Guerra na Ucrânia pode provocar crise alimentar mundial
16 de março de 2022O preço do trigo sobe todos os dias, atingindo recordes máximos. Na bolsa de mercado futuro de Chicago, a maior praça mundial de produtos agrícolas, o preço aumentou 50% depois do ataque russo à Ucrânia. Ambas as partes em conflito, a Rússia e a Ucrânia, estão entre os maiores exportadores de trigo do mundo.
Segundo o economista agrícola Matin Qaim, diretor do Centro de Pesquisa de Desenvolvimento, em Bona, na Alemanha; "a Rússia e a Ucrânia, juntas, têm uma enorme participação no mercado de trigo mundial. Chega a ser 33,3% do que é comercializado no mundo."
A Rússia é de longe o maior exportador de trigo, seguido dos Estados Unidos, Canadá, França e Ucrânia, que ocupa, assim, o quinto lugar entre os maiores exportadores do produto.
"Grandes problemas ainda estão por vir"
Agora, com a guerra entre Rússia e Ucrânia, os maiores impactos ainda estão por acontecer, diz o analista. "A maioria dos cereais da Rússia e da Ucrânia é exportada em meados do ano e no final do ano. Os grandes problemas ainda estão por vir", alerta.
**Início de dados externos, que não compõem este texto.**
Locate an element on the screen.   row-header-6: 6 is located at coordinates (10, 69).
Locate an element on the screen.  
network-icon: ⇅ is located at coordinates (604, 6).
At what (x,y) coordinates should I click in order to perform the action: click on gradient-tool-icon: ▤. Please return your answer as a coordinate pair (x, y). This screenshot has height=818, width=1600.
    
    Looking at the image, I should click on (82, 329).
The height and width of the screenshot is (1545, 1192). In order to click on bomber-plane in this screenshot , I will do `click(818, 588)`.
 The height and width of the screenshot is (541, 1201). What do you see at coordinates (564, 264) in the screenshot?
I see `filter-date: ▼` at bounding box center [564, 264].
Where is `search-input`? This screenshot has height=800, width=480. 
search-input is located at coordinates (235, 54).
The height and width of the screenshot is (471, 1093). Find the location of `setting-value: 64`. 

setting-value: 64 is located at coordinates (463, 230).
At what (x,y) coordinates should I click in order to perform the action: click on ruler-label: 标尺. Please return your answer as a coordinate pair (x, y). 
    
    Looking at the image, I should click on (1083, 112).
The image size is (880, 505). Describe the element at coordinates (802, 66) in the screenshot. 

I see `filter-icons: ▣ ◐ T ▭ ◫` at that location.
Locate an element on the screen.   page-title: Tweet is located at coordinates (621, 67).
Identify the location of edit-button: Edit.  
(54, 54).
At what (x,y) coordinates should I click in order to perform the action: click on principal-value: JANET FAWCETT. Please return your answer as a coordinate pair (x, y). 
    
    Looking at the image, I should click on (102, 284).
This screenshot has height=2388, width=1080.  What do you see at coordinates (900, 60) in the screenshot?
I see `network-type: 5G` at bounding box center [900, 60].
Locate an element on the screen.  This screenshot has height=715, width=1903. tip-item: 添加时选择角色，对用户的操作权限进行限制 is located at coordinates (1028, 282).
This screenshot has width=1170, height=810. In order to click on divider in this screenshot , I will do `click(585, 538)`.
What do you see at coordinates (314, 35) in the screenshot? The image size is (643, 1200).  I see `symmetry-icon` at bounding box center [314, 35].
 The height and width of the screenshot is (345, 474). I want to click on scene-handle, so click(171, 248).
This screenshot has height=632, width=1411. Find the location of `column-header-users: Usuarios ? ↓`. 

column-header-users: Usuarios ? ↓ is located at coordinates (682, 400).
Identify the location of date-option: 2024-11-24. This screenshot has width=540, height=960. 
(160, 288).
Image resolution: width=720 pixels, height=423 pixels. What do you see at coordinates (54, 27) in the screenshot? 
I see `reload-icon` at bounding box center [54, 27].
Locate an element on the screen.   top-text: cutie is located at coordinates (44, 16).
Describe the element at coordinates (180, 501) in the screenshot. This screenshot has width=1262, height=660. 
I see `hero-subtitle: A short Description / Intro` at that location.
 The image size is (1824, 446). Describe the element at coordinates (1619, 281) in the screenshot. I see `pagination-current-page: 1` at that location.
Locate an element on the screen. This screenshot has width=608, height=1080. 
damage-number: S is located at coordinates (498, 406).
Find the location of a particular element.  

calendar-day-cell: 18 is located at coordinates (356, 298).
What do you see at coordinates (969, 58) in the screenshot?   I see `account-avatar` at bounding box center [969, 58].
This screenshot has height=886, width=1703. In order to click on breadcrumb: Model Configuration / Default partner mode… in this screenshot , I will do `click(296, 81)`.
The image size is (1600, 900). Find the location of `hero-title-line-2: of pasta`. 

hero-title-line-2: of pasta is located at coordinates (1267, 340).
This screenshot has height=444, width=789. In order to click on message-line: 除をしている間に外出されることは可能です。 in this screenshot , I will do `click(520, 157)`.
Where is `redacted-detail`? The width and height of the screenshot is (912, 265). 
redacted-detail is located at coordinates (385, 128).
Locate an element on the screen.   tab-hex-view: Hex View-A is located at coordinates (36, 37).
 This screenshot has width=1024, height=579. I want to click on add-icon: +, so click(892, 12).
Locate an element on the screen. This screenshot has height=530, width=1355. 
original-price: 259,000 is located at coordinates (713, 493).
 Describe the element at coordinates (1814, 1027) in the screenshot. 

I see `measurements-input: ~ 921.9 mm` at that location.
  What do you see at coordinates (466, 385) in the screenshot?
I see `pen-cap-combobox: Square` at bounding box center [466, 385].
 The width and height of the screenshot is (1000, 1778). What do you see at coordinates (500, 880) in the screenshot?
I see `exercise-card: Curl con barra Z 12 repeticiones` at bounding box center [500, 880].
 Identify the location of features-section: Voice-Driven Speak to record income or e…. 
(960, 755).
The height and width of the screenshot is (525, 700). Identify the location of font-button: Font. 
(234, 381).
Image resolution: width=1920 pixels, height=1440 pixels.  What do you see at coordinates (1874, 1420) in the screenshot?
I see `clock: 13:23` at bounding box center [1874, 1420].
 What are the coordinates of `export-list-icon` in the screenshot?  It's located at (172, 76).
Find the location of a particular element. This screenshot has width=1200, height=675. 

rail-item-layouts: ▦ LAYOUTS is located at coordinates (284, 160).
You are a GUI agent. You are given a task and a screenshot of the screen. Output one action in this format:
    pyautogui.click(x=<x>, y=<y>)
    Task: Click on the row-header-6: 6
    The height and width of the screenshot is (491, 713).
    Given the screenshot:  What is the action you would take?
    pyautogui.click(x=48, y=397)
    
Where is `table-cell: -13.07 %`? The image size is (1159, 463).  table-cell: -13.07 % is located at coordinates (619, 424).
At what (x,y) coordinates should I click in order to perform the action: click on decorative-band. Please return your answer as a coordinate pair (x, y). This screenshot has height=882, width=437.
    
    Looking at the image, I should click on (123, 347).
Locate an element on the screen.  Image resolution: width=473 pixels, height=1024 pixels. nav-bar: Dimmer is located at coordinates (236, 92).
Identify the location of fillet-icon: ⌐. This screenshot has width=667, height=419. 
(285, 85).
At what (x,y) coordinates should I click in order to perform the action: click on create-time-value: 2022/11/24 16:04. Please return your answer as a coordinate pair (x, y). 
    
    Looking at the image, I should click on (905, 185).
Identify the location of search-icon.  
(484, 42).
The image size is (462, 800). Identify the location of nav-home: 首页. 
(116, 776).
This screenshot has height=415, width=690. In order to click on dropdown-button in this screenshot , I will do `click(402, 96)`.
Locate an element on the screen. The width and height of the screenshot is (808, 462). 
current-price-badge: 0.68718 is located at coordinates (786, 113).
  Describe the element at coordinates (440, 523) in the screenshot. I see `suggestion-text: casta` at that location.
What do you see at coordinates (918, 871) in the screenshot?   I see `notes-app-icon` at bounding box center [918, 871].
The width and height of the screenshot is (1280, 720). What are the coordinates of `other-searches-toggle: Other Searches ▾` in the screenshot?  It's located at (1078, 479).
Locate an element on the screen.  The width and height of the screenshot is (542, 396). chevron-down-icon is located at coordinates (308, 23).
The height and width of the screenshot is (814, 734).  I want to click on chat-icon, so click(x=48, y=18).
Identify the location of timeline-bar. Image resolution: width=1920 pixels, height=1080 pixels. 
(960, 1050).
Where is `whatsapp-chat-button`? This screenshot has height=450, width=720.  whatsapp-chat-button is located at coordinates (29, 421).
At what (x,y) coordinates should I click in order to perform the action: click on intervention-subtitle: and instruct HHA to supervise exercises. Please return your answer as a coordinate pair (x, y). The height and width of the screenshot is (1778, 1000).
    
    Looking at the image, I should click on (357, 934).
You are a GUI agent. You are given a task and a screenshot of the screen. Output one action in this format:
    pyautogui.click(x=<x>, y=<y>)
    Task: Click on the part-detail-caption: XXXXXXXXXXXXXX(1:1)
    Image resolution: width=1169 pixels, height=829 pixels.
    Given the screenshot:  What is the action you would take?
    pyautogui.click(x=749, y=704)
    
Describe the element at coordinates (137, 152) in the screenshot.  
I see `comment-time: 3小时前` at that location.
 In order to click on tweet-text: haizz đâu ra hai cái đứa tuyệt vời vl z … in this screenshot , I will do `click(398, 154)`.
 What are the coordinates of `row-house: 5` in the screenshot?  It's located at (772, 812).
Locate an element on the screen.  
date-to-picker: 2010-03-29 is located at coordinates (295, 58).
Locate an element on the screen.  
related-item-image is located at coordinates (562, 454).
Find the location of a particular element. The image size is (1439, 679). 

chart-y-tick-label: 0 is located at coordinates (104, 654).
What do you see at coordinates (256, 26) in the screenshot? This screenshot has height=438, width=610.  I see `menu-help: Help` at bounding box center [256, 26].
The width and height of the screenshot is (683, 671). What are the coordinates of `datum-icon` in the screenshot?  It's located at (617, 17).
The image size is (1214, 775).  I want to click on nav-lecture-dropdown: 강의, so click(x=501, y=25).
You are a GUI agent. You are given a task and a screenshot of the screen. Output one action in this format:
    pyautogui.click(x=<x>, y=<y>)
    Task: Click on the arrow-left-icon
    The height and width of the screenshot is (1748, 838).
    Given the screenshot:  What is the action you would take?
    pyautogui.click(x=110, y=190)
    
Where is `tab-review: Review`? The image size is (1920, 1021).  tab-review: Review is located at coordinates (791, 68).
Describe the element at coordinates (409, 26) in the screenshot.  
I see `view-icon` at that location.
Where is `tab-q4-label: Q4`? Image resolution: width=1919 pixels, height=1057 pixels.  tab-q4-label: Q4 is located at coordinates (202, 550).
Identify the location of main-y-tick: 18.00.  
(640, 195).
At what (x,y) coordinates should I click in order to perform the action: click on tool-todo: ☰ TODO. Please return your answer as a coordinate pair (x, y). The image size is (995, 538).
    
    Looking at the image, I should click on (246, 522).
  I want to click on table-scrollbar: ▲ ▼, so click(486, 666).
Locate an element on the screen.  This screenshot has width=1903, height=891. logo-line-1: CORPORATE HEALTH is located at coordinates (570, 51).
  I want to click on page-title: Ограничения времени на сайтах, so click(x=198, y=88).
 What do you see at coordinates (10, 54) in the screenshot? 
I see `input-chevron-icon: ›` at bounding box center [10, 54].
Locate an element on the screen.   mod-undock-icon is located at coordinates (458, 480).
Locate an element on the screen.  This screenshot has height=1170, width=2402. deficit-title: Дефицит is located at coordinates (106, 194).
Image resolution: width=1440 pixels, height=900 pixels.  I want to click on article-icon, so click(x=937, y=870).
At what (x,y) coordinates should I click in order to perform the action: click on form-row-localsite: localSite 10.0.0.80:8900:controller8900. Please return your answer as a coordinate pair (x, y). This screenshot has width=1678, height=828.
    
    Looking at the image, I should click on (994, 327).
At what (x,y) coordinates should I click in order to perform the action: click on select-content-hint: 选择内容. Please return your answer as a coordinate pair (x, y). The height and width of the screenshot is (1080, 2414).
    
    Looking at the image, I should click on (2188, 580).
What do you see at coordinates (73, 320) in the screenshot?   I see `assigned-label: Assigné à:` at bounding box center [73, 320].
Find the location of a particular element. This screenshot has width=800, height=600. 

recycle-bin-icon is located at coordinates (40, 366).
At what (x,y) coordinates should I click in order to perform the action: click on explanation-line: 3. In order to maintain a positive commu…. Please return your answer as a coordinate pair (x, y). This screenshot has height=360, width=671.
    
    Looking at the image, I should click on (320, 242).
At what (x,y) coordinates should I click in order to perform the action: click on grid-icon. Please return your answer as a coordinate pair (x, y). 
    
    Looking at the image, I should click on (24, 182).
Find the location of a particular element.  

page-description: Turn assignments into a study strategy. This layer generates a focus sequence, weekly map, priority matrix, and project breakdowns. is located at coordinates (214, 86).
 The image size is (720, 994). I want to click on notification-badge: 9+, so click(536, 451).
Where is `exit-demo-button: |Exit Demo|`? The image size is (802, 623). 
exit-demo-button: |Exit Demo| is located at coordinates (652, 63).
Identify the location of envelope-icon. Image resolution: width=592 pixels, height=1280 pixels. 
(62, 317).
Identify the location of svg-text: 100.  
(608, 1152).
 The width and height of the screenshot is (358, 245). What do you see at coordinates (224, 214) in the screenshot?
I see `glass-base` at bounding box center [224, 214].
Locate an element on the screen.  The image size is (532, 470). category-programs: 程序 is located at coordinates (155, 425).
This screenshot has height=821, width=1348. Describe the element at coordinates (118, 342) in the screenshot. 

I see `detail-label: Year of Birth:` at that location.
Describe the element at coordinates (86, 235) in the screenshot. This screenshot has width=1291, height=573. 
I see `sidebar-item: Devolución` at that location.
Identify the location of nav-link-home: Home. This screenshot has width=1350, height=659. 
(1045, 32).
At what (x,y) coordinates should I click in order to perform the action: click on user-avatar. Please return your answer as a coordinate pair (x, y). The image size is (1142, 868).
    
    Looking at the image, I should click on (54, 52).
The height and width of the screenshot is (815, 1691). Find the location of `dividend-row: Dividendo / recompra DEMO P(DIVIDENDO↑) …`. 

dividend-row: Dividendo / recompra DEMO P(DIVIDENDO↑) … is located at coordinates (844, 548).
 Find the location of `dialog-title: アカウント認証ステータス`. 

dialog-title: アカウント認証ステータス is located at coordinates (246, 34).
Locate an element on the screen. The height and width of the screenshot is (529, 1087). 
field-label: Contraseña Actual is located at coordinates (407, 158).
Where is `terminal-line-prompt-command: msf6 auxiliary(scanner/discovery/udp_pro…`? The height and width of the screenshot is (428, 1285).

A guerra não dificulta apenas a exportação dos estoques de cereais existentes. Se o conflito se prolongar, pelo menos na Ucrânia, não será possível realizar o plantio e a colheita como habitualmente.
Assim, o preço do trigo deverá disparar ainda mais, representando um enorme problema para os países compradores, particularmente para os países em desenvolvimento, que dependem da importação.
Países como o Líbano ou o Egito, por exemplo, importam a maior parte da sua cesta básica. O mesmo acontece em países como o Quénia, que também está dependente das importações de trigo.
Mas o trigo não é o único produto alimentar exportado pela Rússia e pela Ucrânia. A fatia destes países no mercado internacional do milho e da cevada corresponde a quase 20%. Quanto ao óleo de girassol, chega aos 80%.
"Notamos aumentos de preços não apenas no trigo, mas também noutros alimentos. Para os mais pobres, nos países em desenvolvimento, o aumento dos preços dos alimentos significa, acima de tudo, mais fome. Não há outra saída que não seja comer ainda menos", afirma Qaim.
Esta foi uma preocupação compartilhada, esta semana, pelo secretário-geral da ONU. "Devemos fazer tudo o que for possível para evitar o furacão da fome e o colapso do sistema alimentar mundial", disse António Guterres.
Difícil compensar as perdas da Rússia
Neste momento, países como a Índia e a China ainda possuem elevadas reservas de trigo e poderiam abastecer o mercado mundial. "Claro que estes dois países podem reduzir os seus estoques e aumentar a oferta de trigo no mercado internacional. No entanto, isso não é suficiente para compensar a quota da Rússia e da Ucrânia", explica Qaim.
Por outro lado, o trigo e outros alimentos continuam a ser cultivados e colhidos na Rússia. "A questão agora é saber se poderemos encontrar formas de garantir que, apesar da guerra, as exportações de alimentos russos evitem uma catástrofe humanitária. Nomeadamente, os impactos da guerra noutras partes do mundo", diz o especialista.
Pelo menos, por enquanto, isso não deverá acontecer. Devido aos aumentos de preços resultantes das sanções económicas impostas por países ocidentais à Rússia, o Kremlin restringiu as exportações de vários produtos para assegurar o abastecimento da sua população nacional.
As restrições russas à exportação de cevada, centeio, trigo, milho, açúcar e outros produtos começaram esta terça-feira (15.03) e permanecem em vigor até 30 de junho.
As sanções impostas contra a Rússia não só tornam as exportações deste país mais difíceis, como inviabilizam também os pagamentos, já que vários bancos russos foram excluídos do sistema de pagamentos internacionais SWIFT. Neste sentido, o economista Matin Qaim alerta que "é preciso discutir seriamente aqui as isenções para os alimentos".
A Ucrânia, outrora chamada "o celeiro da Europa" devido aos seus solos férteis, está a ser fortemente abalada pelo conflito com a Rússia. Mas não deverá sofrer sozinha os efeitos desta guerra.